多様化する「エンドポイントセキュリティ」、正解はどこにあるのか:製品ごとに全く異なるアプローチ(3/3 ページ)
本稿では、@IT編集部が2016年3月11日に開催した「失敗しないエンドポイントセキュリティ製品の選び方」勉強会のレポートをお届けする。
カタログスペックでは分からない、「作り手の生の声」
さて、このように各社が製品紹介を行った本勉強会だが、筆者がまず驚いたのは、各社の発表後の来場者からの質問が非常に多かったことだ。その内容も「RSA ECATとRSA Security Analyticsとの連携はできるのか」「ラックが発表した“DNSクエリを使った攻撃”など、ゲートウェイセキュリティ製品で検知できないことがある攻撃を、Zeronaのようなエンドポイントセキュリティ製品ではどのように検知するのか」など、製品の機能やその内部技術に関する、かなり“突っ込んだ”内容の質問が続々と飛びだした。

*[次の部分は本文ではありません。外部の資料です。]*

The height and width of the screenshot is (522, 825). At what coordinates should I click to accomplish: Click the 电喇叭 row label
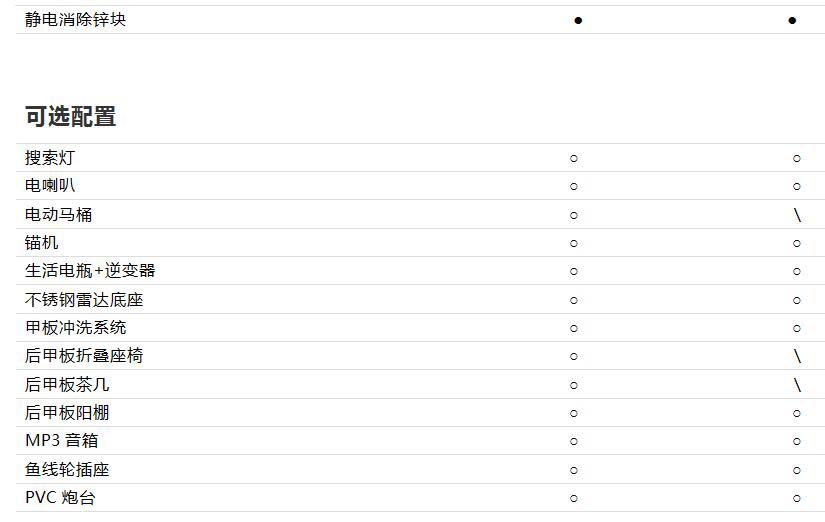pos(50,186)
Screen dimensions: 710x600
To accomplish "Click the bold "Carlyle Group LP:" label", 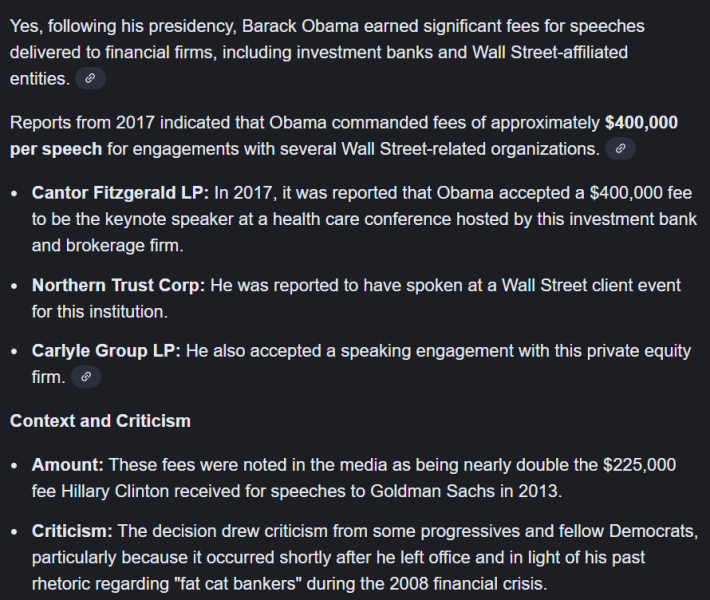I will tap(106, 351).
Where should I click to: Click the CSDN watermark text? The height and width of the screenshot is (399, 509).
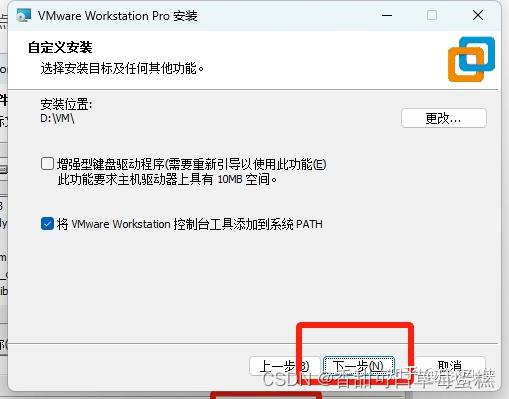coord(378,379)
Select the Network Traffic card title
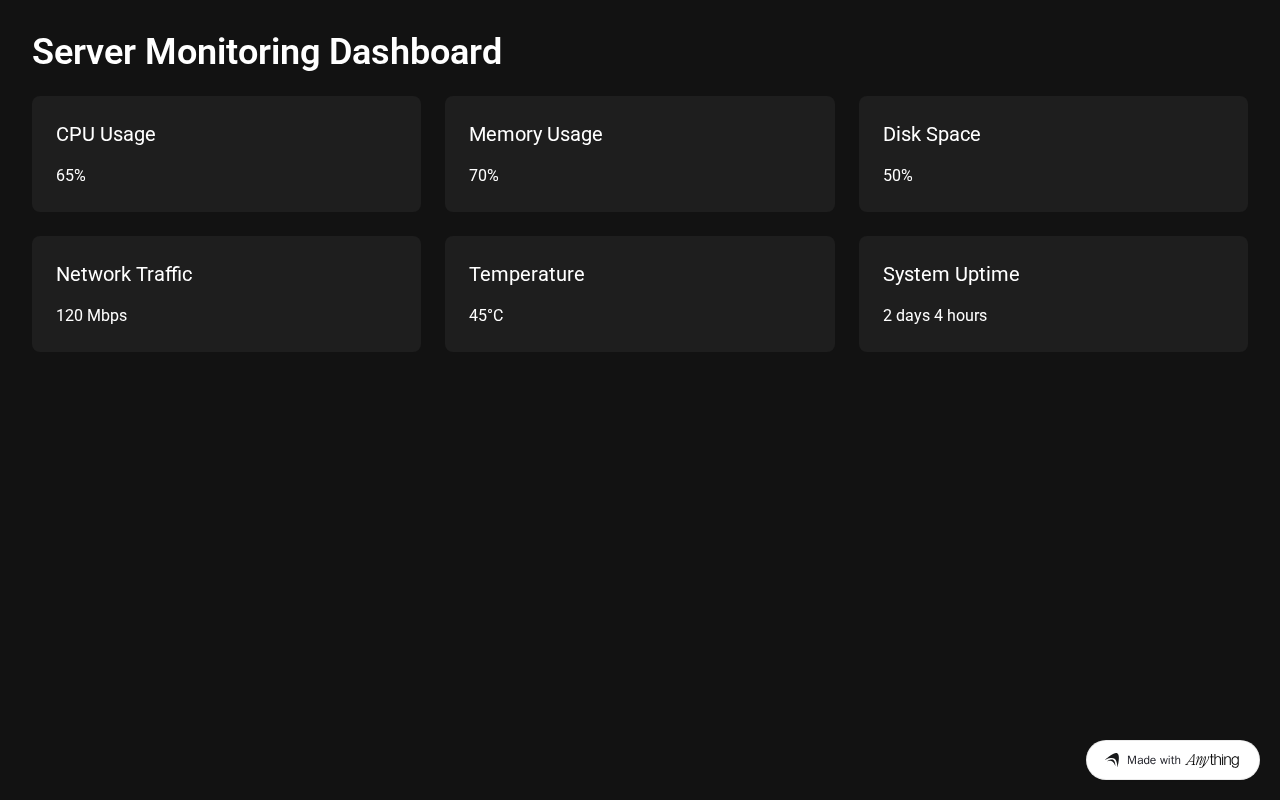The width and height of the screenshot is (1280, 800). [x=124, y=274]
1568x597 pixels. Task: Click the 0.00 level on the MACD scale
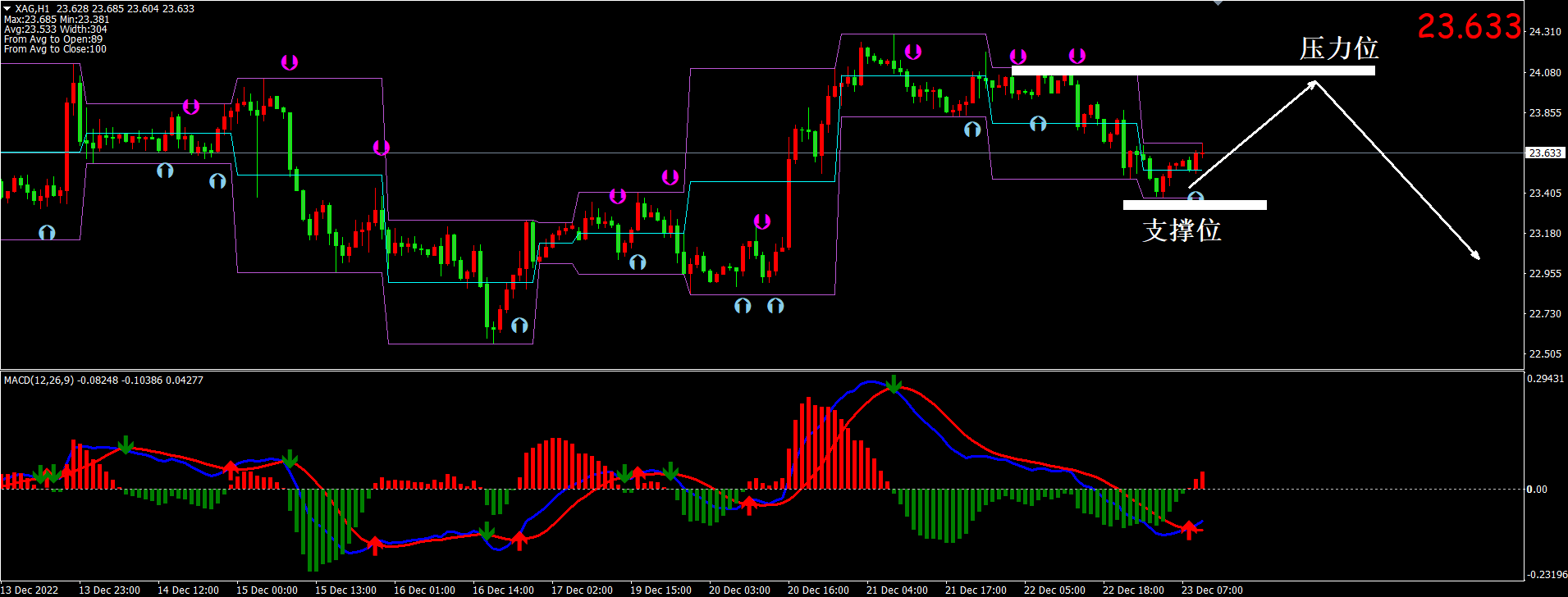point(1536,490)
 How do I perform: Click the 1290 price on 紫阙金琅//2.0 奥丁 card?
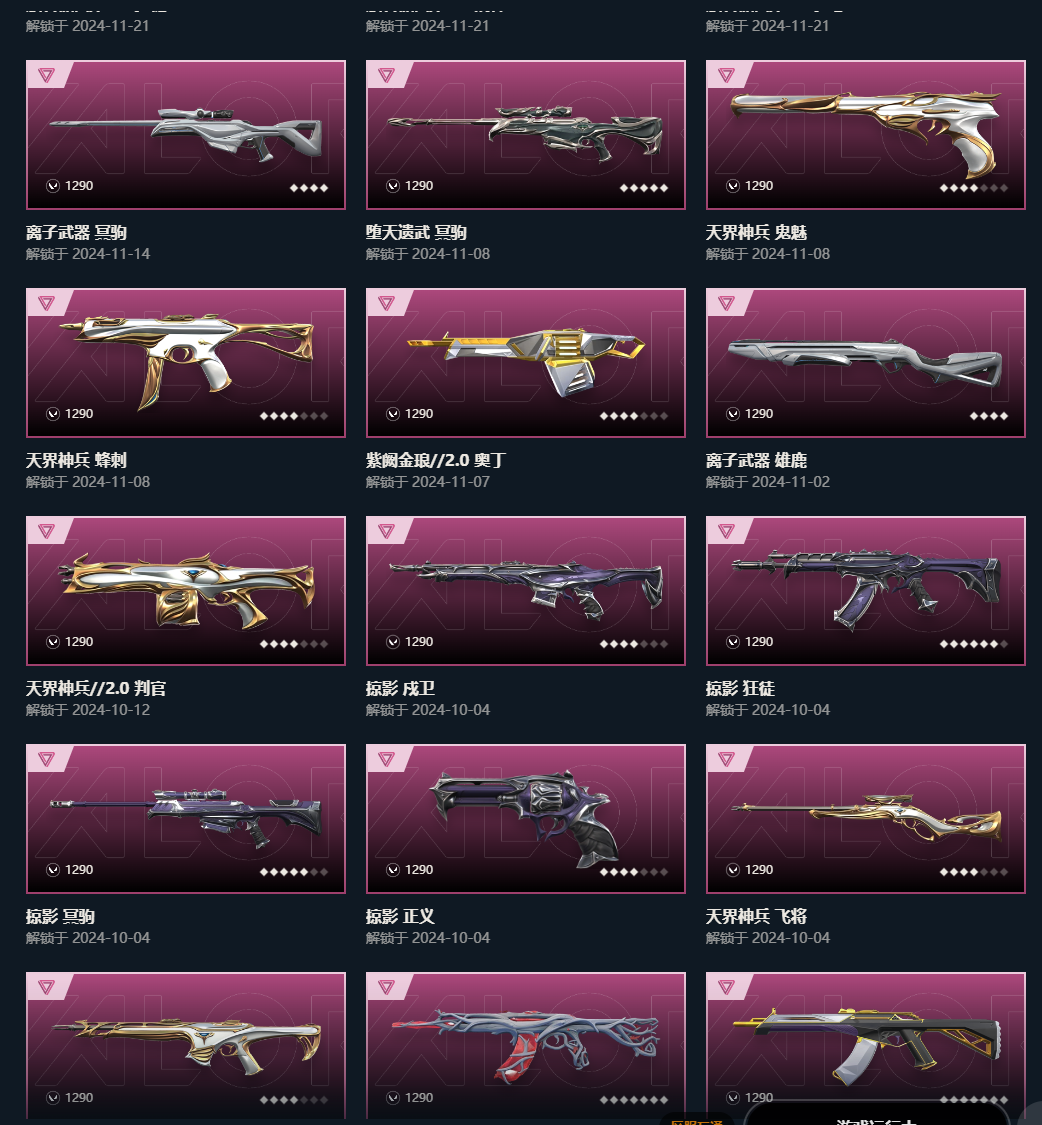point(419,414)
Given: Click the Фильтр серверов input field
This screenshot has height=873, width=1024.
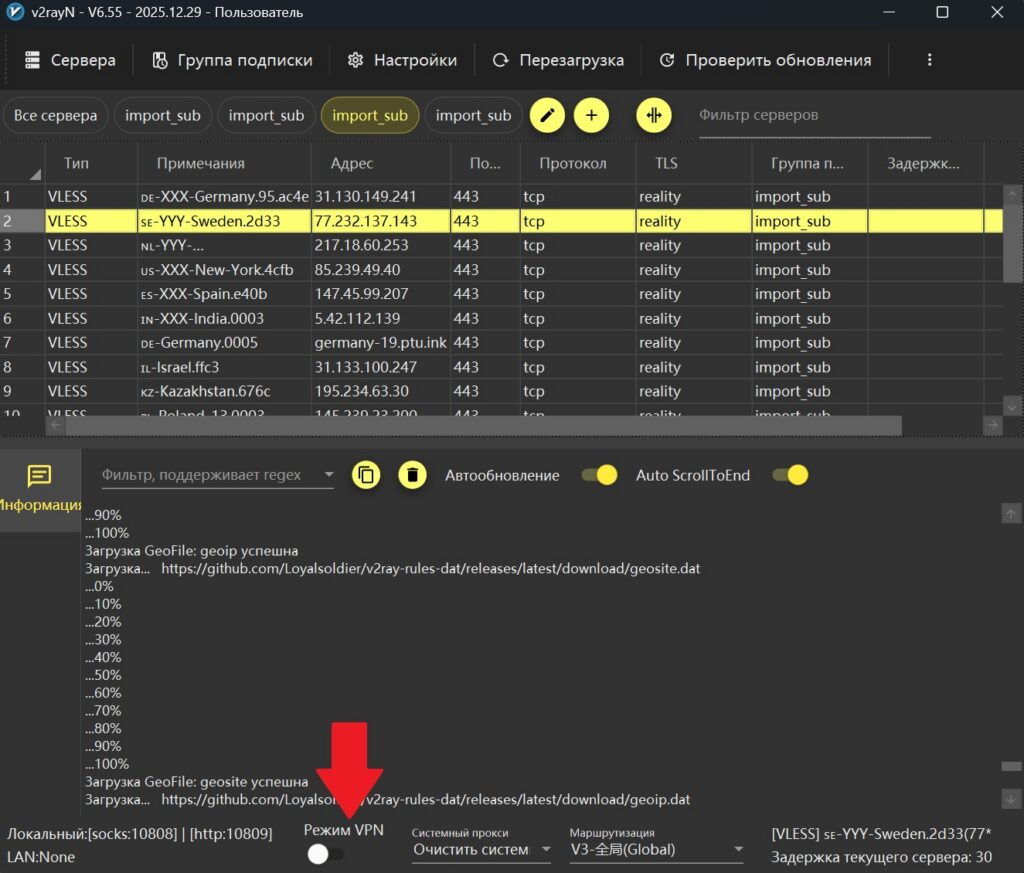Looking at the screenshot, I should pyautogui.click(x=814, y=115).
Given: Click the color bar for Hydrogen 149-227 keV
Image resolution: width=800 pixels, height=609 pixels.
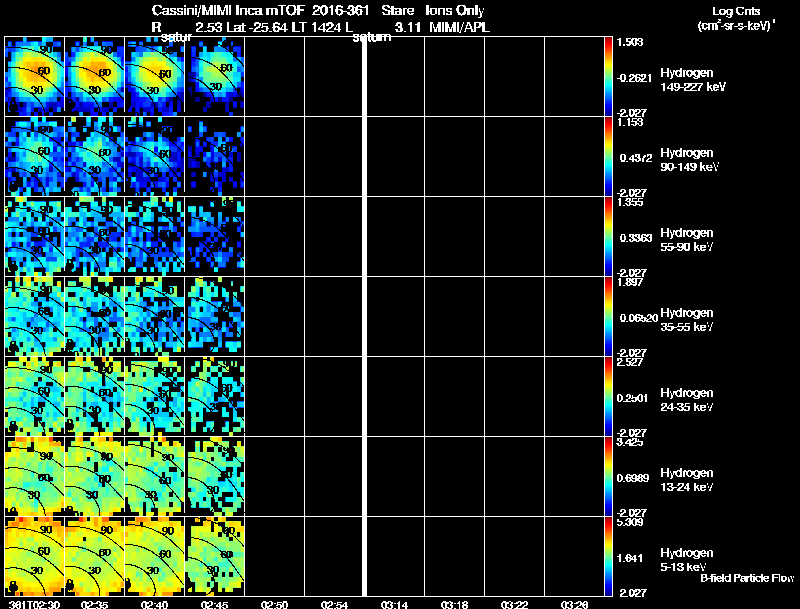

中でも特に興味深かったのが、来場していたベンダー同士の“熱い”討論が巻き起こったことだ。例えばホワイトリスト形式で「許可したプロセス以外は実行させない」というハミングヘッズ石津氏の発表に対して、複数のエンジンを使い「問題のあるプロセスを止める」ソリトンシステムズ荒木氏が、「脆弱性攻撃では、例えばバッファオーバーフロー1つをとってもROP(Return-Oriented Programming)など複数の手法が存在しているが、その全てを止められるのか」というかなりテクニカルな内容の質問を行った。
これに対し石津氏は、「WindowsAPIを介して命令を発行する攻撃であれば、例えばJavaの脆弱性を突く攻撃などであっても全て止められる。現在止められないとハッキリ分かっているのは、IEEE 1394経由でダイレクトメモリアクセスを行うような“WindowsAPIを経由しない”攻撃だけだ」と明確に回答した。お互いがそれぞれのプロダクトや技術に通じており、エンジニア視点を持っていることが感じられた瞬間だった。
おそらく、多くの情報システム部門やエンジニアの人たちは、製品のトレンドをつかむだけでなく、その背後にある“技術”が気になることも多いはずだ。そのような情報は、“製品カタログ”のようなものからはなかなか見えてこない。各ベンダーの、より現場に近い言葉で初めて伝わることもあるだろう。そういった意味では、このようにベンダー同士が直接やりとりする場を設けることは、ユーザーにとっても有益な機会になるのではないだろうか。